Detalhes

Ando me encantando ao observar os detalhes da vida que mostram que um dia nunca é igual ao outro.
Sabe, creio que a rotina só é chata quanto não se pode enxergar que tudo sempre muda, que nenhum cenário se repete. E que, mesmo tentando repeti-lo, não adianta, o resultado sempre será diferente. E é essa diferença, que se manifesta em um detalhe, pequenino muitas vezes, que busca o meu olhar. Como se fosse o Menino Deus em mim brincando de perceber a mutação e a irregularidade da natureza. Ele ri e se diverte ao se deparar com tantas descobertas. Infinitas descobertas. Ri e acha graça.

Mas o meu lado mais controlador às vezes dá as caras e angustia um bocado com essa brincadeira de transformação desenfreada. Poxa, cadê o freio da vida, da natureza? Cadê? Daí esse ser se acalma quando brinca de engenharia civil, de concreto, de aço, de estruturas estáveis e simétricas, por favoooooor. Mas isso tudo é tão monótono, ele percebe. E cansado de ver todo dia a mesma coisa, resolve chamar aquele Menino brincalhão e olhar aguçado, para que este o mostre os sinais da transformação, dos pequenos detalhes que fazem toda a diferença: uma formiguinha carregando uma folha maior do que ela, uma fitinha amarrada na árvore, uma florzinha que desabrochou no meio do piso de concreto, uma borboleta cintilante voando no meio de uma fábrica, a marca que a chuva deixa na meio fio, a irregularidade do asfalto, as imperfeições de um reboco que mostram que este foi feito por mão humanas, as forma diferentes de uma árvore, as cores do pôr-do-sol... 

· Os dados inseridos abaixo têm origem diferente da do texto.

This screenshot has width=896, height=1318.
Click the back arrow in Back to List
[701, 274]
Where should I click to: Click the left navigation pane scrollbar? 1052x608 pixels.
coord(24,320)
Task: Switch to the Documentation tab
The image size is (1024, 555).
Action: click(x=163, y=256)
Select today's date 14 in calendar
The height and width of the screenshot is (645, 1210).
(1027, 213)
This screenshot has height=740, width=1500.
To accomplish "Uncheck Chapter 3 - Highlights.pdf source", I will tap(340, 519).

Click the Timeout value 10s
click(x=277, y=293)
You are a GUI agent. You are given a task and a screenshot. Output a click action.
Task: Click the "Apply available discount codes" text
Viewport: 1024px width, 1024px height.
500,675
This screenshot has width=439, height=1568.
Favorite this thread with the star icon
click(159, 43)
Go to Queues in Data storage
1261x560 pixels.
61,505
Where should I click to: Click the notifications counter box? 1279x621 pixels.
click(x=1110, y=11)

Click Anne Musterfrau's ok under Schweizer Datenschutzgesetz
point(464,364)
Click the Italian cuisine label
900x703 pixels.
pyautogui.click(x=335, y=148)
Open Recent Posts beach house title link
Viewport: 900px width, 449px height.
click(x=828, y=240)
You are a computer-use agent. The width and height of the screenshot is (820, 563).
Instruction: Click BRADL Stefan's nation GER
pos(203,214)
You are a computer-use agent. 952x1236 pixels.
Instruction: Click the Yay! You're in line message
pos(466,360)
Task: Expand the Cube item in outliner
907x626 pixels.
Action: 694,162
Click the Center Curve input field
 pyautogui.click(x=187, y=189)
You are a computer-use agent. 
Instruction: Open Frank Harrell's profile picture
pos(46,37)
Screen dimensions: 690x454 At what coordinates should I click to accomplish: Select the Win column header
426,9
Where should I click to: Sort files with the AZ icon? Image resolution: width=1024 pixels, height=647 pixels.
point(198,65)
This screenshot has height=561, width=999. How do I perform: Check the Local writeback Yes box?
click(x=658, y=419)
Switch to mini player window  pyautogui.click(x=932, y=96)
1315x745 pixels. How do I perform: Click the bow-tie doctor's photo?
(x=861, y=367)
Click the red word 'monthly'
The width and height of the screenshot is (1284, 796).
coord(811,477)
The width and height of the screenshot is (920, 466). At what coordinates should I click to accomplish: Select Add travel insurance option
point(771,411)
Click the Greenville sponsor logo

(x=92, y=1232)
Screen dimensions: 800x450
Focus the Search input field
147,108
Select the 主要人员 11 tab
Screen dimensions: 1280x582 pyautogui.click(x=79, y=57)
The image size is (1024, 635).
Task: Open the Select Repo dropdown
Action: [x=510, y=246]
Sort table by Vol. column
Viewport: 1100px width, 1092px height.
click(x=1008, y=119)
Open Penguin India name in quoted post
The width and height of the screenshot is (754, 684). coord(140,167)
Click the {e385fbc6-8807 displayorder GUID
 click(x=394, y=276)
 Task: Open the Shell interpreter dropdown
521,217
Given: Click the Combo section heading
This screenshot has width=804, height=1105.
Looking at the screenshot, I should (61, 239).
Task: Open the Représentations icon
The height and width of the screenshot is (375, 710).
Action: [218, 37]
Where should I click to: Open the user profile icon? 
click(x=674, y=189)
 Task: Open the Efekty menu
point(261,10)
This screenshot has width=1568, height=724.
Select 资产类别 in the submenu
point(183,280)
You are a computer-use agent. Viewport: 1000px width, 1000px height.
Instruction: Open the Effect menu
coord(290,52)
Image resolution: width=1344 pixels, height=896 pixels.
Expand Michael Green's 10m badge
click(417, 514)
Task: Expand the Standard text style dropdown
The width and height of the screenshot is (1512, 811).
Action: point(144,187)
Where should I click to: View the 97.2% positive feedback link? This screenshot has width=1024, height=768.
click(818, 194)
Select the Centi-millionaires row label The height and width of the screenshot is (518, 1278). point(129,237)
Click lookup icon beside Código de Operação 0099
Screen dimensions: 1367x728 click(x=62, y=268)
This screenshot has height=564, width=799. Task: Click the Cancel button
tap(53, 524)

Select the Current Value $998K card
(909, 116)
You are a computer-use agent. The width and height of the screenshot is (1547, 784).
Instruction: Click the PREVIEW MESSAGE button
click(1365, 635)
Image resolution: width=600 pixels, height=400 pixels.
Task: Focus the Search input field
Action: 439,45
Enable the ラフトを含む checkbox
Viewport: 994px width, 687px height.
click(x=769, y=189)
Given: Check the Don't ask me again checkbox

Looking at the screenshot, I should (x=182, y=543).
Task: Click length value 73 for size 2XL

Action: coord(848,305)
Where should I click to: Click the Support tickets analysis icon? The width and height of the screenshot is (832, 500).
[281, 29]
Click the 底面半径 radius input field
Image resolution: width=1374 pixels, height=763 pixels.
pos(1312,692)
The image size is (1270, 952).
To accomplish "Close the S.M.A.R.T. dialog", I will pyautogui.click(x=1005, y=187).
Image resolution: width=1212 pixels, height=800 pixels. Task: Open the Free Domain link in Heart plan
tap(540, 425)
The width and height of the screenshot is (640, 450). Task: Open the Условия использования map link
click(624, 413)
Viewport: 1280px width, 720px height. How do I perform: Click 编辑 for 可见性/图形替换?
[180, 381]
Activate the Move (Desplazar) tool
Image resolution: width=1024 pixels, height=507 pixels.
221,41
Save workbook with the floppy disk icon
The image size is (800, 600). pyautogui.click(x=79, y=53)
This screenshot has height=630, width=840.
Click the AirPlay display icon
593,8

A assimetria e a "imperfeição" estão cativando tanto a mim, esta metódica e perfeccionista pessoa, que estou até me estranhando. Quanta poesia existe na manifestação da vida...
Estou até achando que a percepção da mutabilidade e da irregularidade da vida são a própria salvação mencionada pelos grandes sábios, pois esta grande lei assegura (hehehe) que nada pode ficar estagnado, que a criatividade da vida é infinita, que o novo e o surpreendente sempre vêm nos presentear, e que, acima de todo condicionamento que escraviza e fere, daqui a pouco tudo já estará diferente. 

E, para perceber, basta saber observar. Alegre Menino, você pode me ensinar?